» Work to do:
Pick out every line in the records that contains the word "height", and copy each one. Match uppercase and lowercase exactly.

» Items:
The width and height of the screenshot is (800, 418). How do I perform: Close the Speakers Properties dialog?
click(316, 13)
---
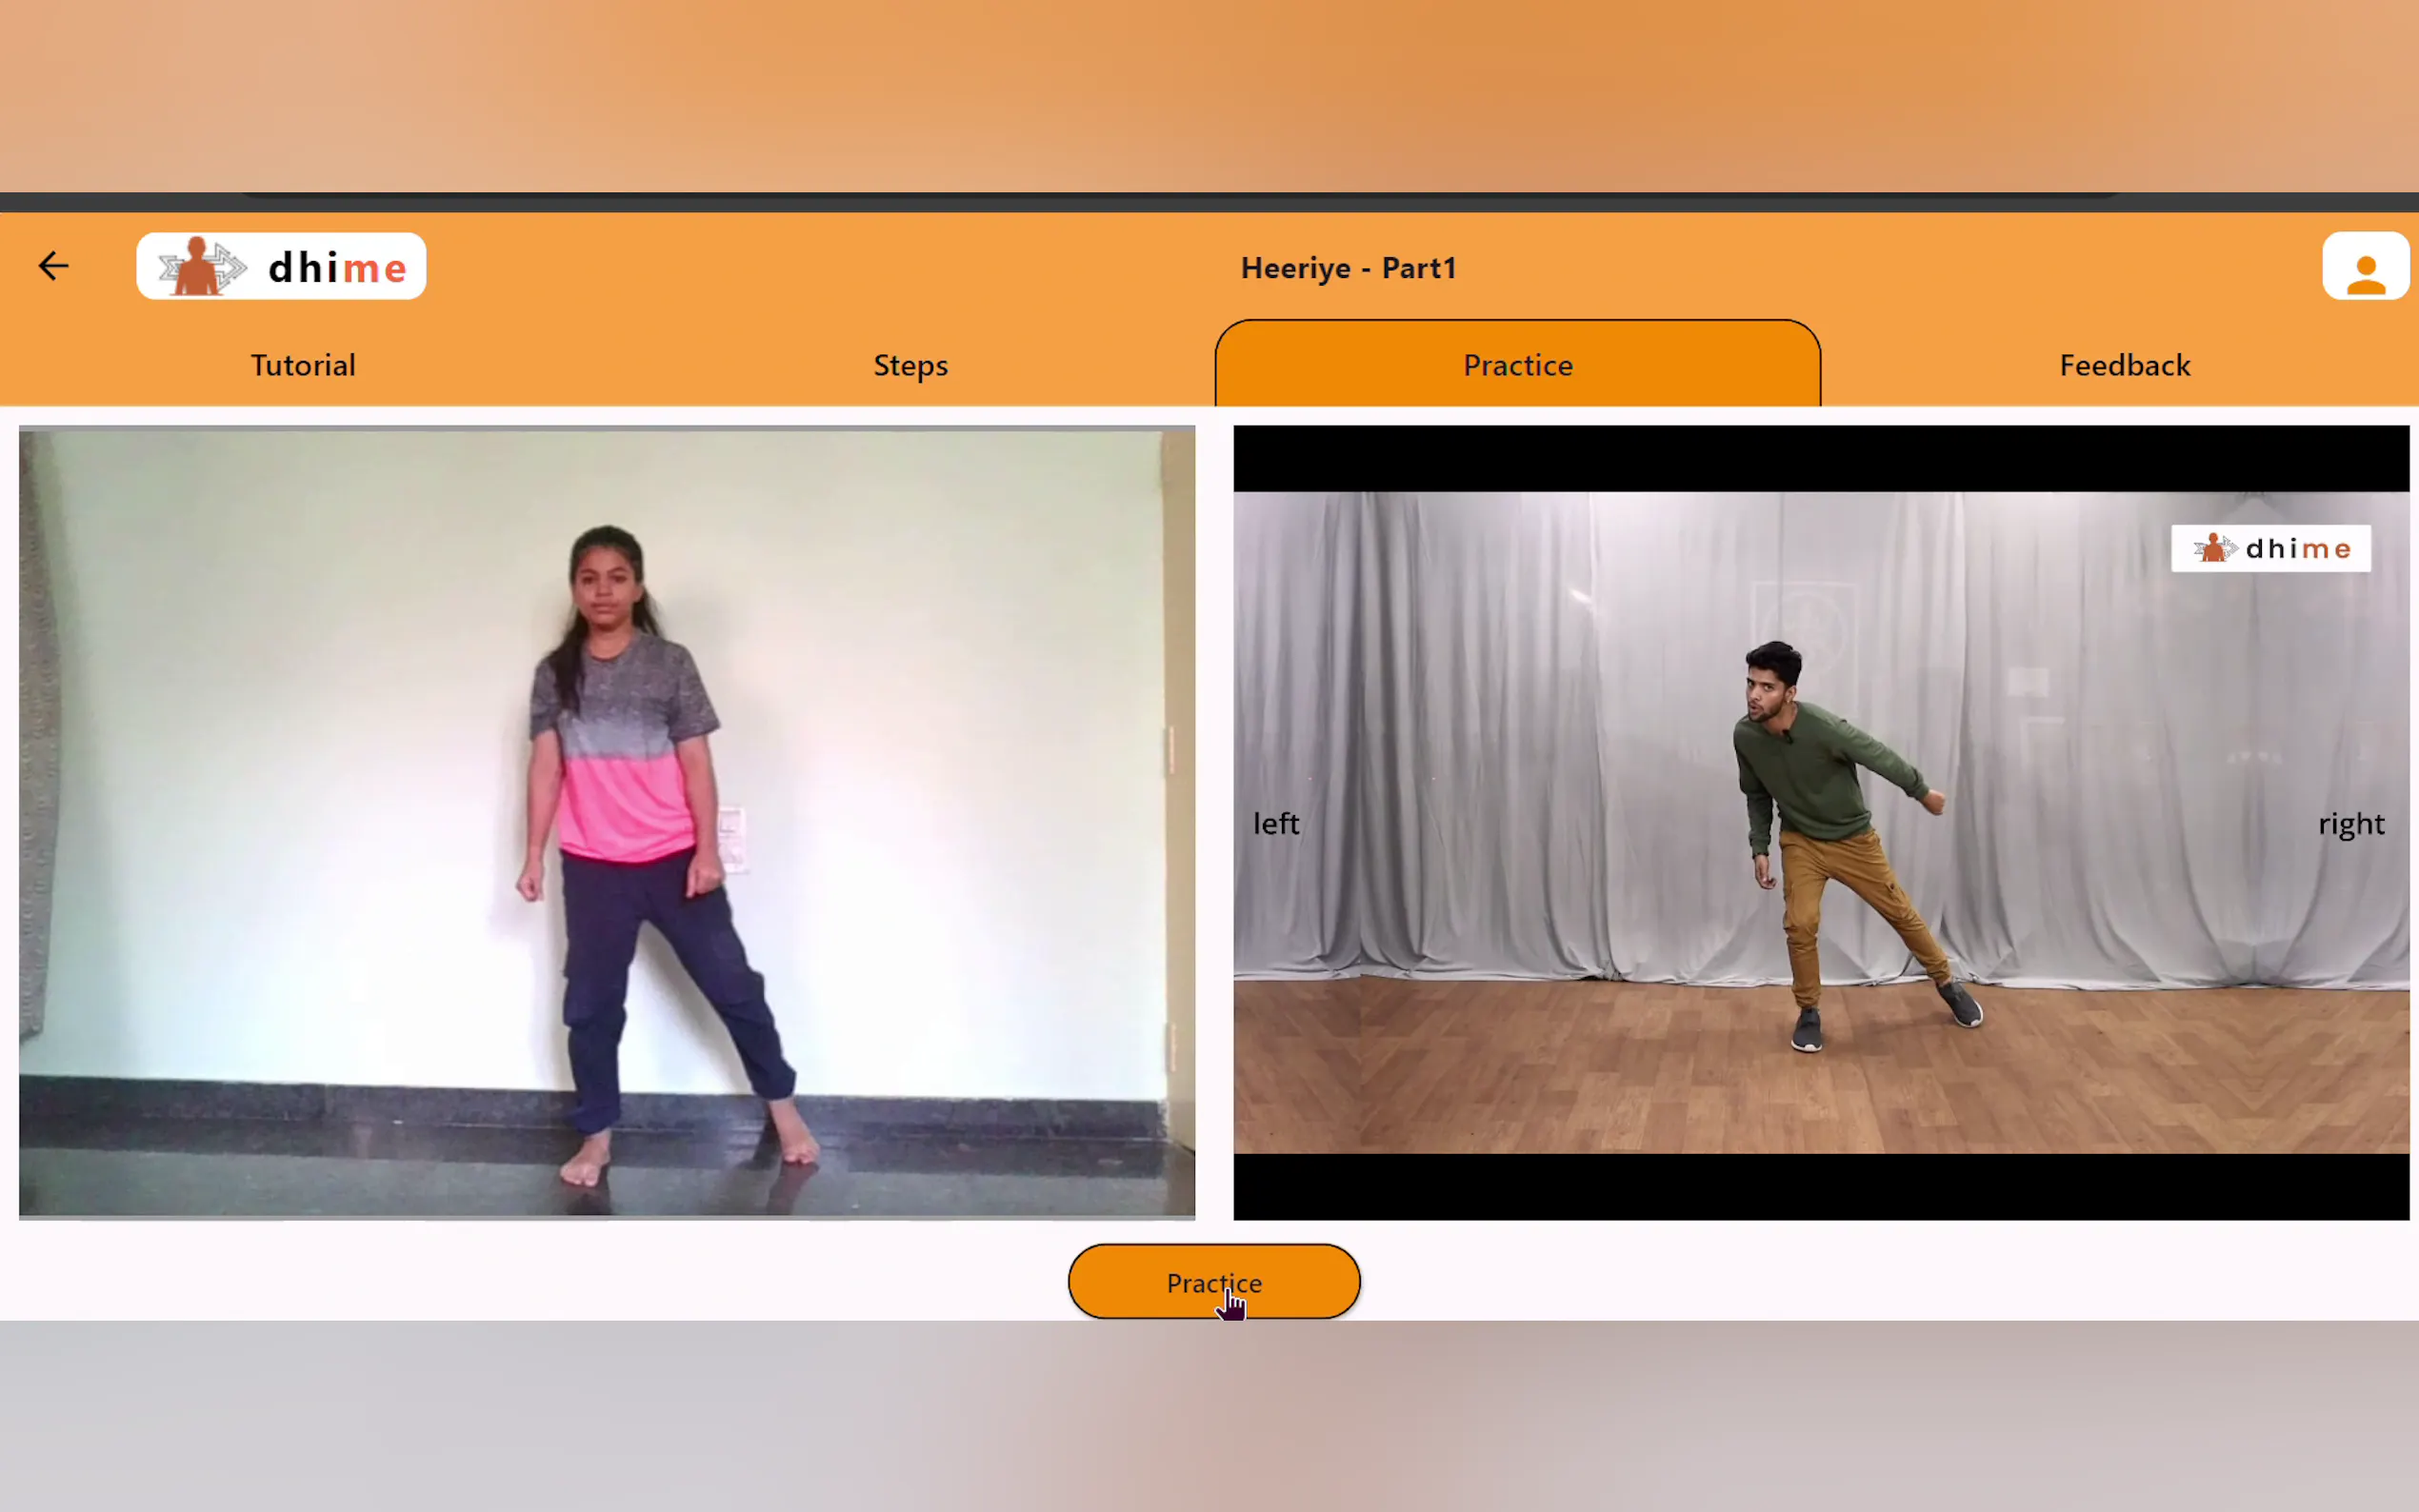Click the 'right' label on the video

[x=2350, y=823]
--
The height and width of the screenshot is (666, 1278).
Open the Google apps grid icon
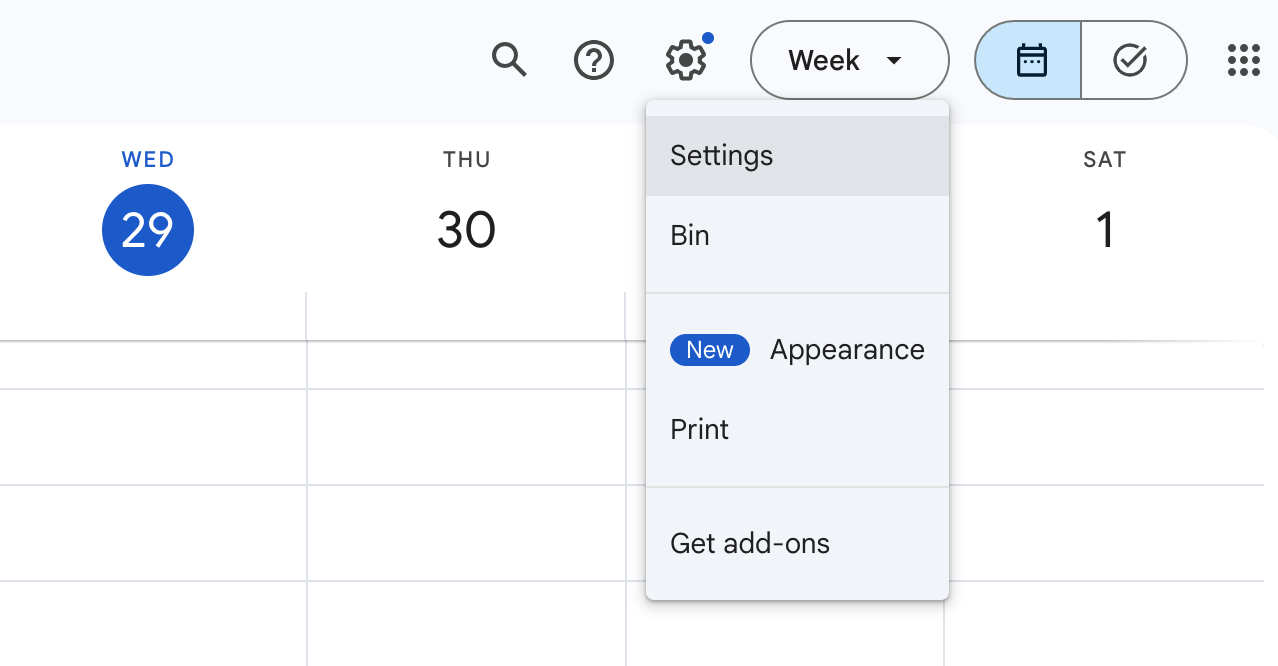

» Result:
The width and height of the screenshot is (800, 418). How do I perform: Close the Speakers Properties dialog?
The height and width of the screenshot is (666, 1278).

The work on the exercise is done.